Lorne looks at the metal tree and some of the other lawn art his neighbour has created. People, especially people from the city, will definitely buy Greg’s art. But his would-be customers will be scared off for fear of Tetanus if he doesn’t clean up first.
“What you need is a trailer,” Lorne says, surveying the debris.
“I have a…”
“With wheels. You need to get rid of some of this.” He walks through the piles of coils and rough-cut sheet metal. Waving his arms, he imagines a path, a display area. “You build a fence to hide the mess, and the customers will come to see your studio.”
“Think I’ll make friends on the BIA?”
Lorne smiles. Greg’s studio will be a hit. They’ll make him president. “I’ll find you a trailer.”
Greg promises to start on Monica’s gift.
The week passes quickly. Lorne hauls a half a dozen loads from Greg’s yard to the scrap metal dealer. Monica asks if he wants to dine out for their anniversary and he tells her to go ahead and make a reservation. He ignores the hurt expression on her face – he’ll make it up to her. At dinner she says he’s become a bit obsessed with the junk from Greg’s yard, and he admits it’s true.
“The BIA has wanted to draw people down here for years, and Greg’s studio will do that. I have a good feeling about this.” Lorne tells her again about the sign they’ve made and the projects Greg is working on.
What he doesn’t tell her is that in Greg’s massive piles of scrap metal, he found gold.

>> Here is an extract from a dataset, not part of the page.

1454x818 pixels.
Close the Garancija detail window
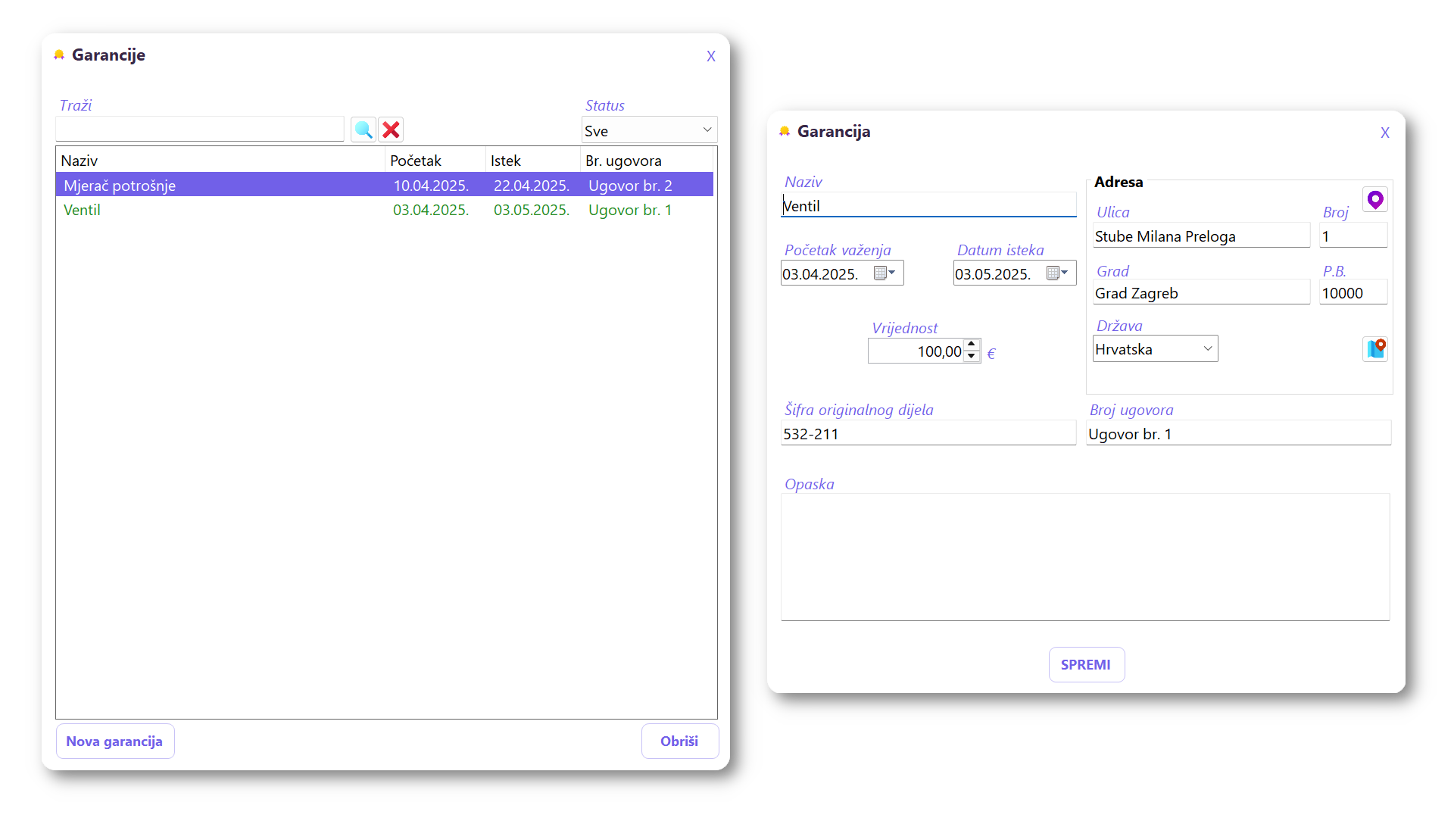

Not literal gold, anniversary gold.
The morning of their anniversary he takes Monica by the hand and leads her onto their patio to show her the dog-washing tree. The dogs are a bit leery about a moveable, bronze branch hosing them down, but Monica tells Lorne it’s beautiful, and agrees everyone will want their own art-piece sprinkler. And of course she knows all about the traditional anniversary gifts. “Hilda is upset she didn’t see you at the jewelry store,” she says, as they drink coffee on the veranda before the store opens. He kisses his wife. “I’ll see you for dinner.”

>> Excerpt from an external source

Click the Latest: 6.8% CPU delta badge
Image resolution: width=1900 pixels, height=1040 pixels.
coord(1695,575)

That evening, after work, he trades his cap and flannel for a collared shirt and some hair product he finds in the back corners of the medicine cabinet, beside the VapoRub. He turns to his wife, who is putting perfume on her wrists and is almost ready for dinner, and gives her a little box.
“Another present?” she asks.
He nods.
She removes the tissue and pulls out a long coppery chain. Two plastic circles dangle, like ivory dog tags with gold rims. She turns them over in her hands and traces their edges with her fingers.

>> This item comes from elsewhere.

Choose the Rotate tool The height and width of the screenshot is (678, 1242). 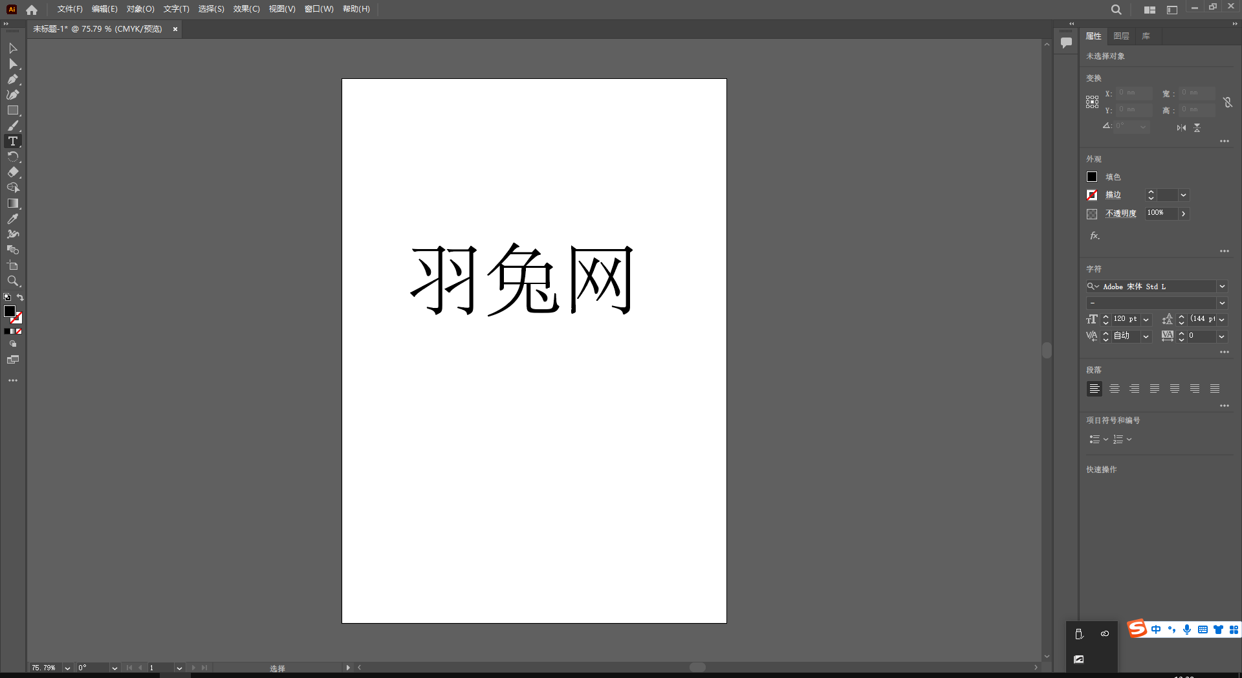point(13,157)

He’d found the elevator panel in the fourth load of scrap metal. It took him two minutes to pry the buttons – four and five – off the enamel grid and slip them into his pocket. Greg found the copper chain and saved him a trip to the jewelry store.
“Happy anniversary.” He slips the necklace around her neck.
“I love this,” she says.
They walk downtown hand in hand and try the new restaurant on the water, staying longer than usual, remembering a Saturday night years earlier when they ate cold pizza on the floor of a broken elevator, with a beautiful sleeping girl between them. Call it serendipity, there was no repairman on call that night. Monica told him her story, and he told her his, and their conversation has continued ever since.